Читал из «Олеси» вслух:
«Ветер за стенами дома бесился, как старый, озябший голый дьявол. В его реве слышались стоны, визг и дикий смех. Метель к вечеру расходилась еще сильнее. Снаружи кто-то яростно бросал в стекла окон горсти мелкого сухого снега. Недалекий лес роптал и гудел с непрерывной, затаенной, глухой угрозой… Ветер забирался в пустые комнаты и в печные воющие трубы, и старый дом, весь расшатанный, дырявый, полуразвалившийся, вдруг оживлялся странными звуками, к которым я прислушивался с невольной тревогой. Вот точно вздохнуло что-то в белой зале, вздохнуло глубоко, прерывисто, печально. Вот заходили и заскрипели где-то далеко высохшие гнилые половицы под чьими-то тяжелыми и бесшумными шагами. Чудится мне затем, что рядом с моей комнатой, в коридоре, кто-то осторожно и настойчиво нажимает на дверную ручку и потом, внезапно разъярившись, мчится по всему дому, бешено потрясая всеми ставнями и дверьми, или, забравшись в трубу, скулит так жалобно, скучно и непрерывно, то поднимая все выше, все тоньше свой голос до жалобного визга, то опуская его вниз, до звериного рычанья.
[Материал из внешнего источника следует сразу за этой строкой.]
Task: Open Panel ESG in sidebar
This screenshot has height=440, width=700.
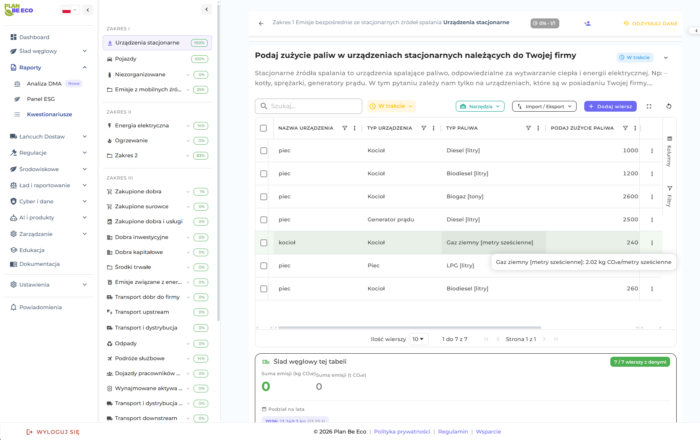Action: (x=41, y=99)
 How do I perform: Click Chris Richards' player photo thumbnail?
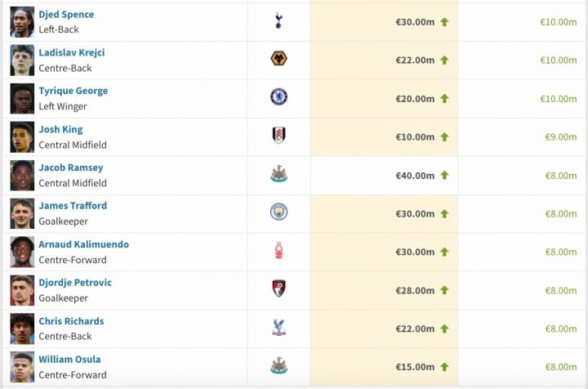[22, 329]
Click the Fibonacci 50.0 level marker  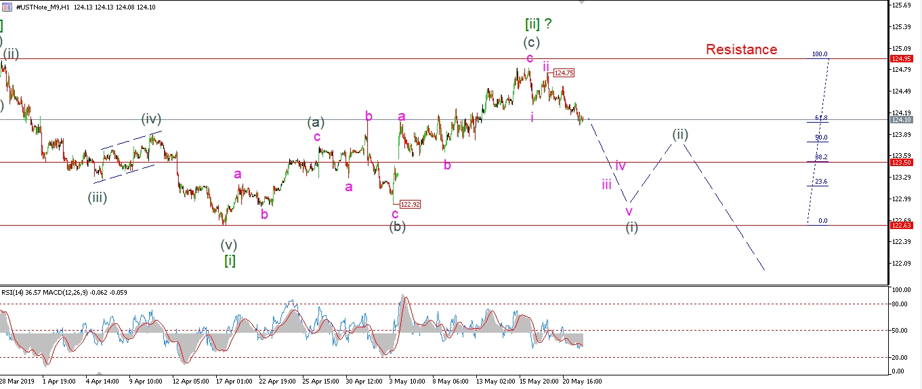(x=821, y=138)
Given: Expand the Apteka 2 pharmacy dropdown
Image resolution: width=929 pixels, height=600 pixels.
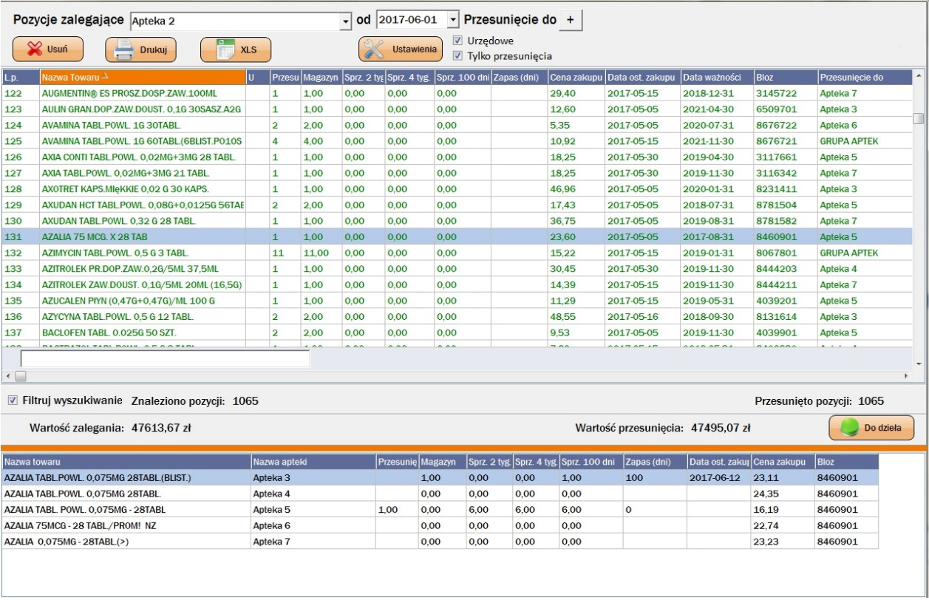Looking at the screenshot, I should pos(345,21).
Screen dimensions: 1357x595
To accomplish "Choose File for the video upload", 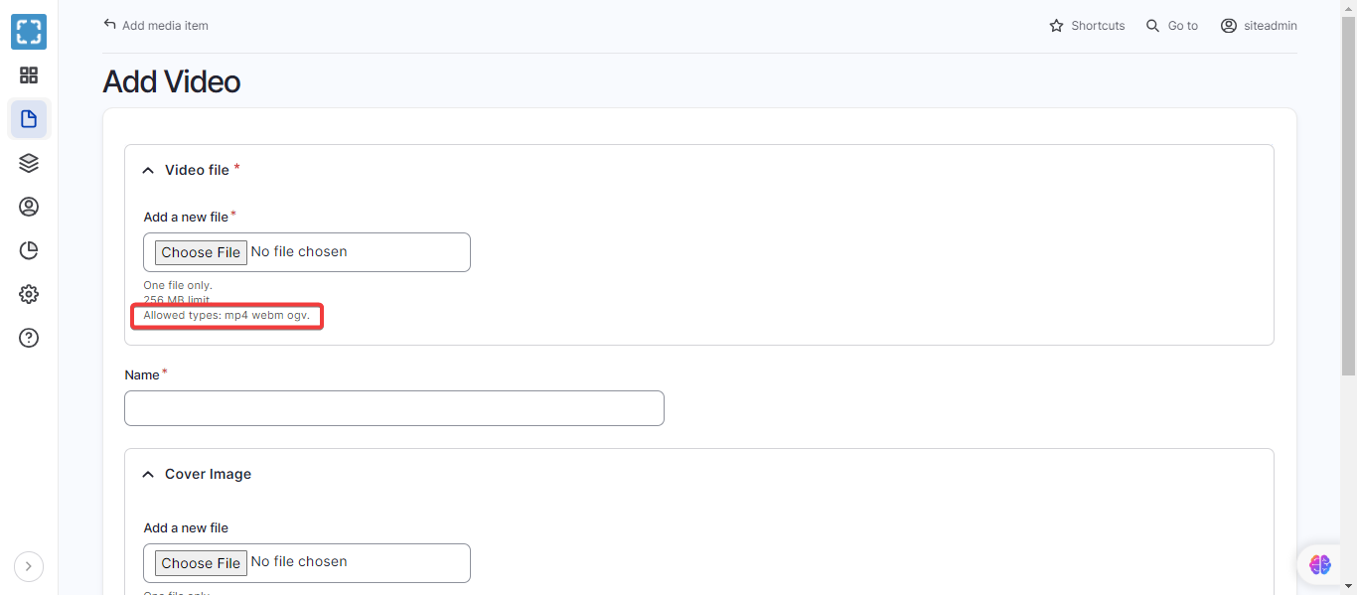I will pyautogui.click(x=201, y=252).
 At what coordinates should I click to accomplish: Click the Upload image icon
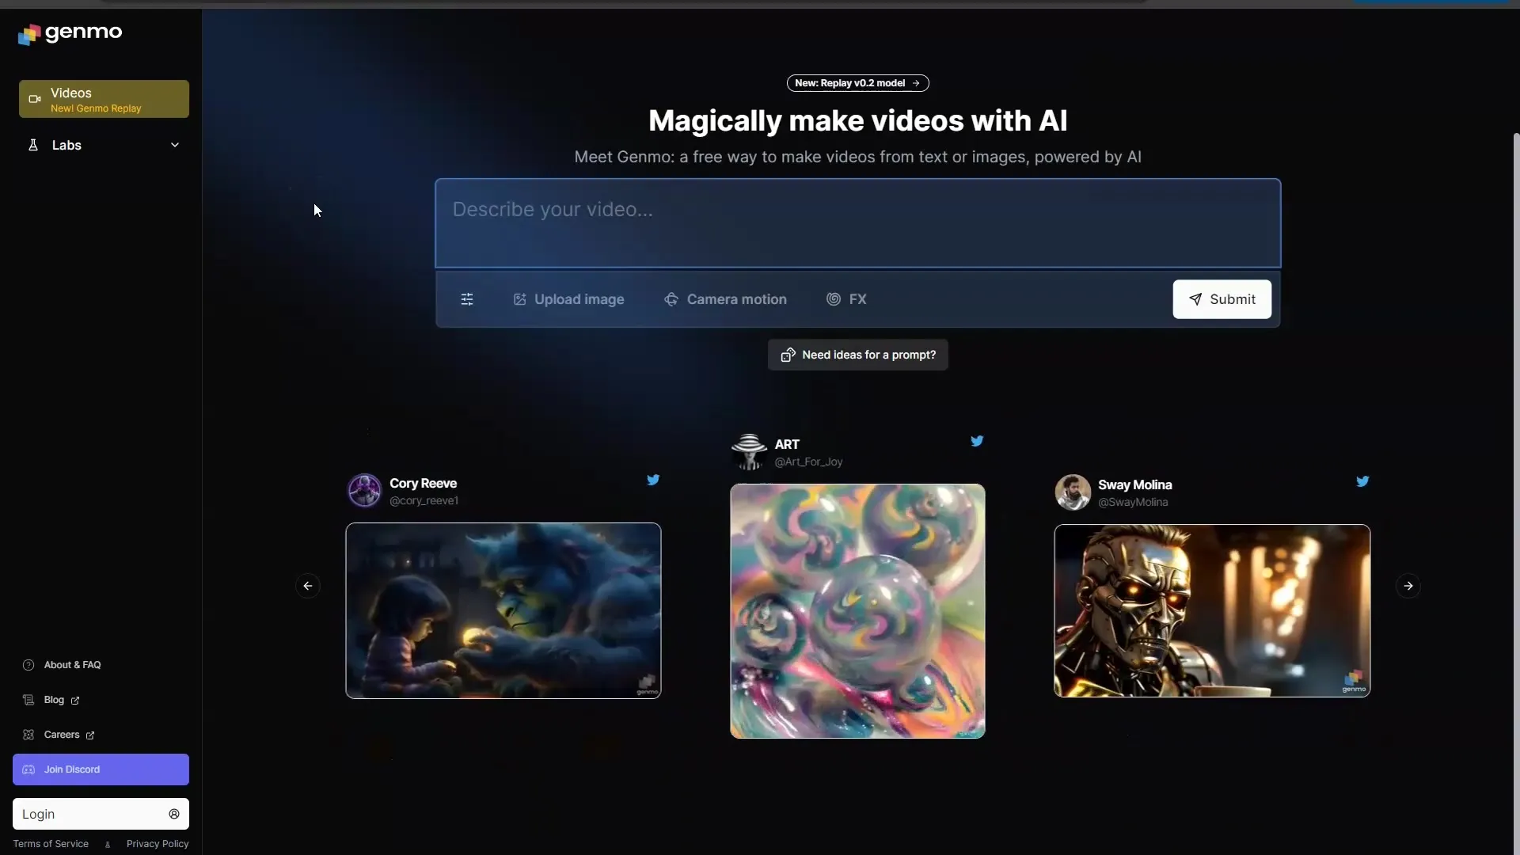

Порою бог весть откуда врывался этот страшный гость и в мою комнату, пробегал внезапным холодом у меня по спине и колебал пламя лампы, тускло светившей под зеленым бумажным, обгоревшим сверху абажуром. На меня нашло странное, неопределенное беспокойство. Вот, думалось мне, сижу я глухой и ненастной зимней ночью в ветхом доме, среди деревни, затерявшейся в лесах и сугробах, в сотнях верст от городской жизни, от общества, от женского смеха, от человеческого разговора… И начинало мне представляться, что годы и десятки лет будет тянуться этот ненастный вечер, будет тянуться вплоть до моей смерти, и так же будет реветь за окнами ветер, так же тускло будет гореть лампа под убогим зеленым абажуром, так же тревожно буду ходить я взад и вперед по моей комнате».
Состояние Сергея Исаевича было передано в этом отрывке как нельзя лучше.
Словно Куприн вошел в голову того самого — второго Уточкина, о котором знали немногие и которого боялся Уточкин первый.
Становилось страшно вот от этих слов — «и начинало мне представляться, что годы и десятки лет будет тянуться этот ненастный вечер, будет тянуться вплоть до моей смерти…».
— Зачем он так беспощадно, безжалостно написал? Словно знал обо мне все! — восклицал в отчаянии.
Уточкин вновь и вновь вспоминал, как тогда после гибели Льва Макаровича Мациевича он приехал в «Вену», что располагалась на углу Малой Морской и Гороховой.
Тут сел у окна и какое-то время пристально смотрел в него — на проезжающие мимо авто, на извозчиков, на проходящих горожан, на раскачивающиеся на ветру деревья.